Stock futures climbed in overnight trading Monday following a broad sell-off amid fears about the fast-spreading Covid omicron variant.
Futures on the Dow Jones Industrial Average gained 140 points, S&P 500 futures rose 0.4% and Nasdaq 100 futures added 0.6%.
Nike shares jumped about 3% in extended trading after the sneaker maker reported quarterly earnings and sales that exceeded analysts' expectations, despite ongoing supply chain pressures.
The overnight action came after a losing day on Wall Street with low trading volume ahead of the holidays. The blue-chip Dow dropped more than 400 points for its third straight declining session. The S&P 500 and the Nasdaq Composite both declined more than 1% Monday, and the S&P's three-day drop of 3% was its worst such showing since September.
The omicron surge has kept investors on edge with the variant now found in at least 43 U.S. states and 90 countries. Officials with the World Health Organization said omicron is more contagious than any previous variant of Covid-19. It accounted for 73% of new infections in the U.S. last week, federal health officials said Monday.
Monday's stock sell-off erased the S&P 500's earlier gains in December, to flatline for the month; Dow is up about 1.3%, while the Nasdaq is down nearly 3.6% and is on pace to snap a two-month winning streak.

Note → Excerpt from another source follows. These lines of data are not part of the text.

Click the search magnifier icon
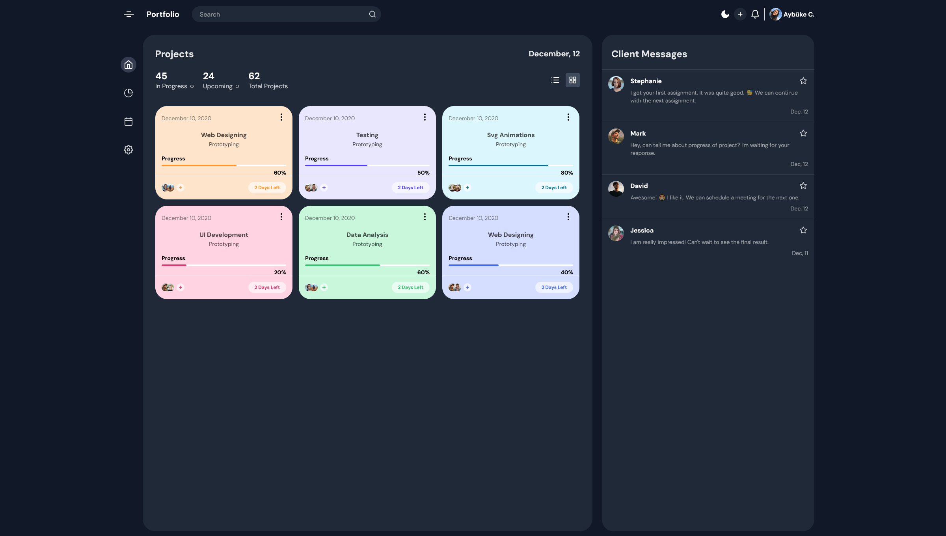This screenshot has width=946, height=536. coord(372,14)
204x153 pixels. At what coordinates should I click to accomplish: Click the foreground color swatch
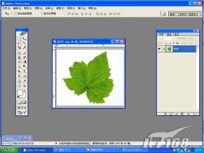pyautogui.click(x=20, y=92)
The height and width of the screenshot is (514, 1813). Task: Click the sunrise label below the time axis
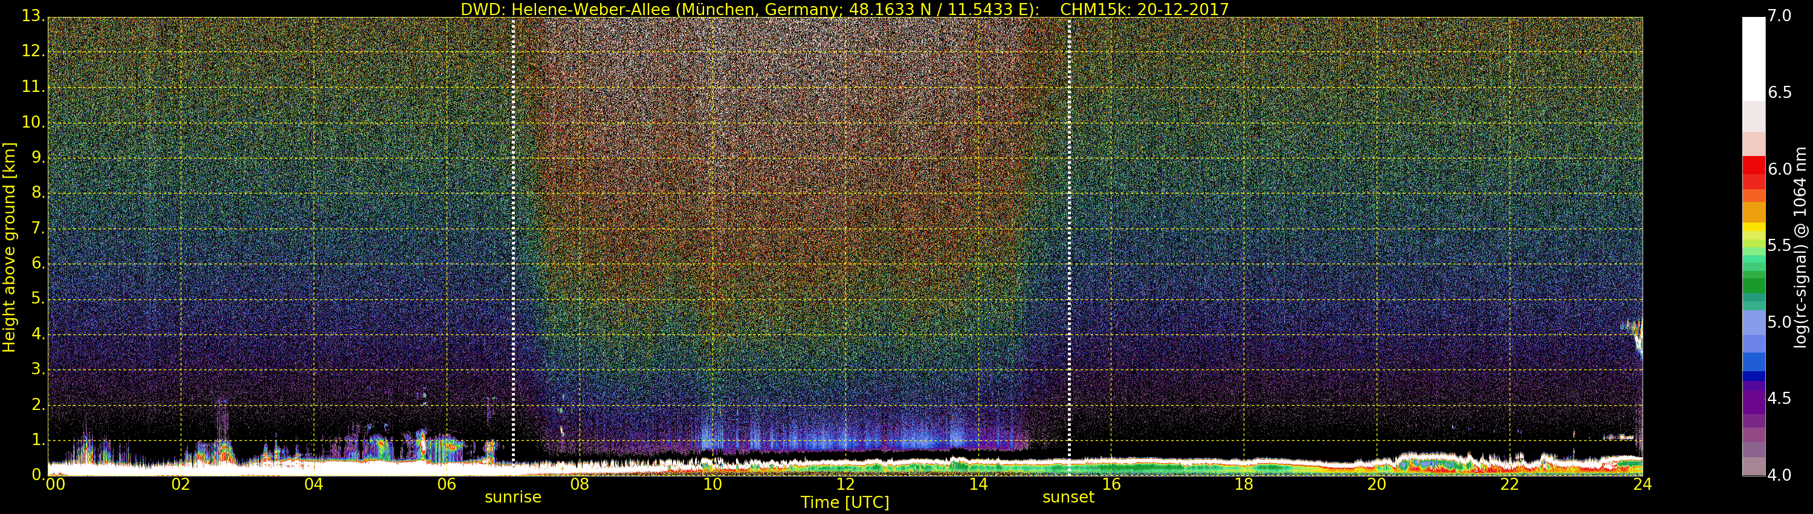pos(512,497)
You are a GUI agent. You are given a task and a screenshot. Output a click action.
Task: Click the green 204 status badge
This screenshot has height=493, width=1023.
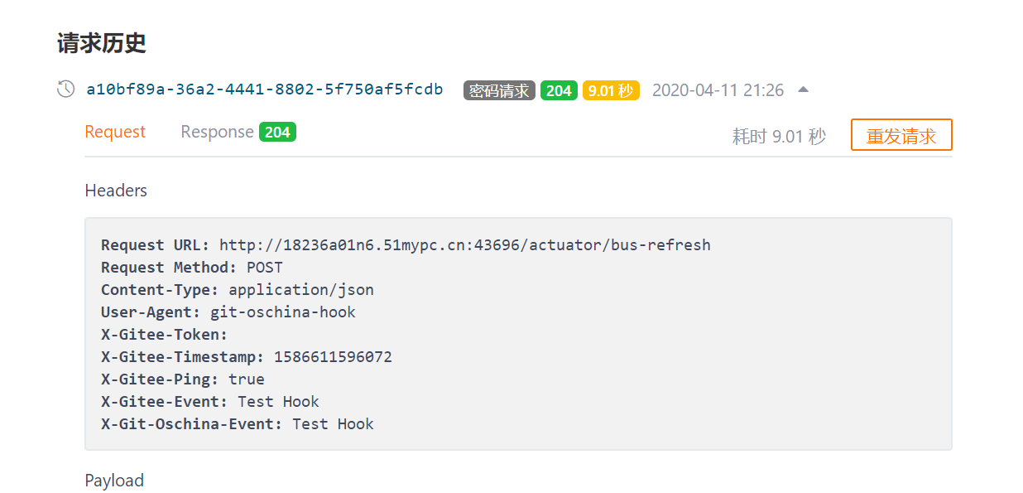(559, 90)
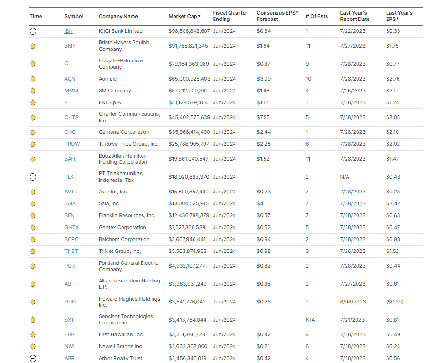Open the GNTX ticker link
This screenshot has height=363, width=439.
click(71, 227)
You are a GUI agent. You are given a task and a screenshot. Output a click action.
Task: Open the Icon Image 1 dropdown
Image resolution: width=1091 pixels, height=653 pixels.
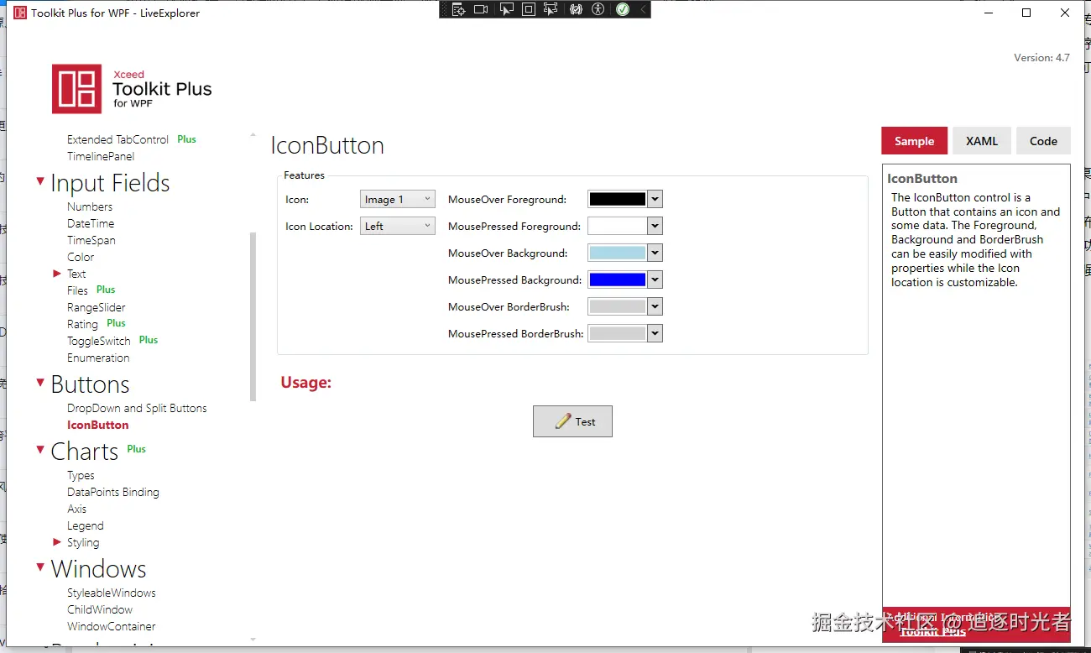point(398,199)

"As we head into the shortened holiday week amid surging omicron cases, continued supply chain pressures and the failure of the Build Back Better plan, increased volatility and thinner trading volumes could cause the market to overreact, which could be a buying opportunity in the run-up to Christmas," said Mark Hackett, Nationwide's chief of investment research.
Investors also assessed the prospect for President Joe Biden's economic agenda. The Senate will vote on Biden's sweeping social safety net and climate policy bill in January, despite Democratic Sen. Joe Manchin's opposition to it. It is unclear if Democrats will try to pass a smaller bill that includes only parts of the full package.